Il Manuale inizia proprio così: “Non esistono formule magiche per diventare ricchi investendo nei mercati finanziari. Chi cerca scorciatoie, colpacci o crede nella soffiata dell’amico rischia di rimanere a bocca asciutto o ancora peggio si espone a rischi elevati. E parlando proprio di rischio, uno dei principi fondamentali da tenere bene a mente per avere successo negli investimenti – sia che si tratti di un professionista che di un piccolo risparmiatore - è saper individuare e gestire bene il rischio a cui è soggetta ogni singola scelta finanziaria e, di conseguenza, l’intero portafoglio”. In pratica, e si entra nel vivo degli argomenti trattati nel libro, ogni risparmiatore quando si trova di fronte ad una scelta finanziaria deve tenere bene a mente i concetti di rischio e di rendimento, quest’ultimo direttamente proporzionato al primo. E in seconda battuta applicare la regola fondamentale della diversificazione.

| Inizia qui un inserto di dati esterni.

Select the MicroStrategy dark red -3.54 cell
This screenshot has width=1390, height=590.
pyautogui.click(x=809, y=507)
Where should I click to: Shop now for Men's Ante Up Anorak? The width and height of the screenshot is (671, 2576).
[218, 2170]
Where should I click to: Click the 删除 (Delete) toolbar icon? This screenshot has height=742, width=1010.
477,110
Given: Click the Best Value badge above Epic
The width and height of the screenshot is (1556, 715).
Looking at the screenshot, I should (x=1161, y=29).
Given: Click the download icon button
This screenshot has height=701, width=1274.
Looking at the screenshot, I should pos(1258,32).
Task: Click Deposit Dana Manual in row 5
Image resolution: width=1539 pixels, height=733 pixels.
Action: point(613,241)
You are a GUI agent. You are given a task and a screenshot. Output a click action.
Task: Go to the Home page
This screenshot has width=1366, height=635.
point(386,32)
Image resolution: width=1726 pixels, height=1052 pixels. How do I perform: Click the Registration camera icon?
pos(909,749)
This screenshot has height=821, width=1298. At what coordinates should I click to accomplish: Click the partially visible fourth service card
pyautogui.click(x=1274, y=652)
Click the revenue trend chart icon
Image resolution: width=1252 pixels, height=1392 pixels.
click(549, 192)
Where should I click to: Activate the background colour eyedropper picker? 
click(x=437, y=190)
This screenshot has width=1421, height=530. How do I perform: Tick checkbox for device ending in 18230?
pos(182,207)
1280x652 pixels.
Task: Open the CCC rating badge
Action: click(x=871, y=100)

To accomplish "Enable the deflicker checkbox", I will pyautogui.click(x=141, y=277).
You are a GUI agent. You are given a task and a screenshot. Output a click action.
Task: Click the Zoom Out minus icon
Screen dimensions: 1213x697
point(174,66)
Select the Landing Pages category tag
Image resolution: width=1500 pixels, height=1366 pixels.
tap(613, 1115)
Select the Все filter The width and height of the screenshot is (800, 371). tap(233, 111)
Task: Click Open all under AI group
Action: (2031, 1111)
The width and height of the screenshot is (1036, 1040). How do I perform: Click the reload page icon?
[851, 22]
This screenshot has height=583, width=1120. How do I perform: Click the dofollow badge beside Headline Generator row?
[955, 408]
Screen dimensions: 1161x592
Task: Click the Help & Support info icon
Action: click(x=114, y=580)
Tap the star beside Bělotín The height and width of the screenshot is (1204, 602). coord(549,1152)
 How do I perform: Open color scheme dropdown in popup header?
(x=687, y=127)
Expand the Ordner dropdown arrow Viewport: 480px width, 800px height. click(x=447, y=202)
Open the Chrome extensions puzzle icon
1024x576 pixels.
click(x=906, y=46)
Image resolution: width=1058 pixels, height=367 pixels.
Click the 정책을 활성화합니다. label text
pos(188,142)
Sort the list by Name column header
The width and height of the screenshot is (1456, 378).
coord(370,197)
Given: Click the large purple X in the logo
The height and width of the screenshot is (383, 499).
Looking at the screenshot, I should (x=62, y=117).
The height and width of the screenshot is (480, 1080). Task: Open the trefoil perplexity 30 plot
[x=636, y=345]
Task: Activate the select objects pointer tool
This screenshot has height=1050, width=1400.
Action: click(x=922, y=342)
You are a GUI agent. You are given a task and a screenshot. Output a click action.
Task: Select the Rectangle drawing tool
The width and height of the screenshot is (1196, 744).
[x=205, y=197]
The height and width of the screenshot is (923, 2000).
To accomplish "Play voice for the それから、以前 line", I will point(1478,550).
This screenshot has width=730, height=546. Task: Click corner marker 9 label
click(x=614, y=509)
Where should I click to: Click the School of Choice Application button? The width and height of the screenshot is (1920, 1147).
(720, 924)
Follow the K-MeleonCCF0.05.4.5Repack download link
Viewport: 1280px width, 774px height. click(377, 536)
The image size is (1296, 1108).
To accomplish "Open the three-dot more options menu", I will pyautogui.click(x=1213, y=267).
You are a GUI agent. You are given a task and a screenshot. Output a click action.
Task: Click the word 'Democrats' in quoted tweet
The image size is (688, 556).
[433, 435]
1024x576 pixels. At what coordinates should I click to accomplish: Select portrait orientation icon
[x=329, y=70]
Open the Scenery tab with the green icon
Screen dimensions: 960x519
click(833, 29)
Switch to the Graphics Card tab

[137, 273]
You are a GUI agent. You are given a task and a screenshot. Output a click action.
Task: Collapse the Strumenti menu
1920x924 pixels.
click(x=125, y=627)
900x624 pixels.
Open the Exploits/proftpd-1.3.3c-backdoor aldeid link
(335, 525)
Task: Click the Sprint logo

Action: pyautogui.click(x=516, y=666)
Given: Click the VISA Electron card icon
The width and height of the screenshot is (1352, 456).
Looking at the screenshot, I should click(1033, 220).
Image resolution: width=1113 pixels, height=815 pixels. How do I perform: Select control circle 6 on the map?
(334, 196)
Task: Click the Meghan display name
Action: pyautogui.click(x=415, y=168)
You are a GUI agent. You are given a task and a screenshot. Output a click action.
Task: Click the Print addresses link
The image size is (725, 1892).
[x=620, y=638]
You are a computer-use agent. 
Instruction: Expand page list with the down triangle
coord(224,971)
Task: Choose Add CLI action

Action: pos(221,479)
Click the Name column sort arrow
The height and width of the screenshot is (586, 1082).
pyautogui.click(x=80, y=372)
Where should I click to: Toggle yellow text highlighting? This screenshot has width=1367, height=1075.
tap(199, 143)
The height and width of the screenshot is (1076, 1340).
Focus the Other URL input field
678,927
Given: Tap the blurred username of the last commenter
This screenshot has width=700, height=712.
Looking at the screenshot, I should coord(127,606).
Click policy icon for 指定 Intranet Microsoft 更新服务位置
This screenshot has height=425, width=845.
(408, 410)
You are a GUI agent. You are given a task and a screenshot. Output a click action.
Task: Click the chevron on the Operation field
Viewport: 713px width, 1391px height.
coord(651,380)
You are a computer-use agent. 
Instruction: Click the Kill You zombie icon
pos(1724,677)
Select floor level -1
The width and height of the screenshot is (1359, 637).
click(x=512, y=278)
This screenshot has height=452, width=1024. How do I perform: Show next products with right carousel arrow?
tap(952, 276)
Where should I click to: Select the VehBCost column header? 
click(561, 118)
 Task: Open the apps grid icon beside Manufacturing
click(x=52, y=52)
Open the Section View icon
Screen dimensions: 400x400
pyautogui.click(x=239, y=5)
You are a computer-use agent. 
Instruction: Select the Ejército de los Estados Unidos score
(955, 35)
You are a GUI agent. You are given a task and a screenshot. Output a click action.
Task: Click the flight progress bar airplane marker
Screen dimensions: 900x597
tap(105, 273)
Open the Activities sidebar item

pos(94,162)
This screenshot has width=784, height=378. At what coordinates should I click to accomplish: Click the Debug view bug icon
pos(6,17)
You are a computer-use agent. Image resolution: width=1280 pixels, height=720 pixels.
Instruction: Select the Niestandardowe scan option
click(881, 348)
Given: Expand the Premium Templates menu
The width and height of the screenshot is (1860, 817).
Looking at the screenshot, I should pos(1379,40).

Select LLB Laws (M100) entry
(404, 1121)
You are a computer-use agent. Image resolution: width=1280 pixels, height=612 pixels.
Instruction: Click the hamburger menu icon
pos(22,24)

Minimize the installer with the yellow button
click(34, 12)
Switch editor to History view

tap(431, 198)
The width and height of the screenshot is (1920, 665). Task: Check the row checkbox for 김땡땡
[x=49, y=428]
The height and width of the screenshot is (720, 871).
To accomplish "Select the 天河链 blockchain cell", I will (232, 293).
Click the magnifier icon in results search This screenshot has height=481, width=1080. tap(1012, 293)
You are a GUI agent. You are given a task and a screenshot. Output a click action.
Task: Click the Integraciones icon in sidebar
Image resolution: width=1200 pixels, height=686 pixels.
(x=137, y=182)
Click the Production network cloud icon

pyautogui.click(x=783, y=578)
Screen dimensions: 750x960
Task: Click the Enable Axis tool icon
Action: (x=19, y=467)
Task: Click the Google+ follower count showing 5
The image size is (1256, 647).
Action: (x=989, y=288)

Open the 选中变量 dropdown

Leggendo attentamente i fatti, emerge con chiarezza le cause che hanno portato centinaia di clienti a mandare in fumo i risparmi di una vita. Se da una parte, dipendenti bancari senza scrupoli hanno proposto strumenti finanziari rischiosi spacciandoli per sicuri, dall’altra buona parte degli ignari sottoscrittori non hanno applicato quelle semplici regole di salvaguardia, appena descritte, che precedono la scelta di ogni investimento. Molti di loro purtroppo non si sono chiesti: “Qualora l’investimento dovesse andare male (concetto di rischio) quale somma sono disposto a perdere senza la quale continuerei a guardare con tranquillità al mio futuro?”. Stabilito l’importo, nessuno di loro avrebbe mediamente investito più del 5% del capitale (concetto di diversificazione del portafoglio) nelle ormai famose obbligazioni strutturate. E oggi avremmo comunque tanti investitori arrabbiati, quello è inevitabile, ma non costretti sul lastrico da gestioni dissennate e criminale di chi ha amministrato negli anni le banche ora fallite nella totale assenza di controlli istituzionali.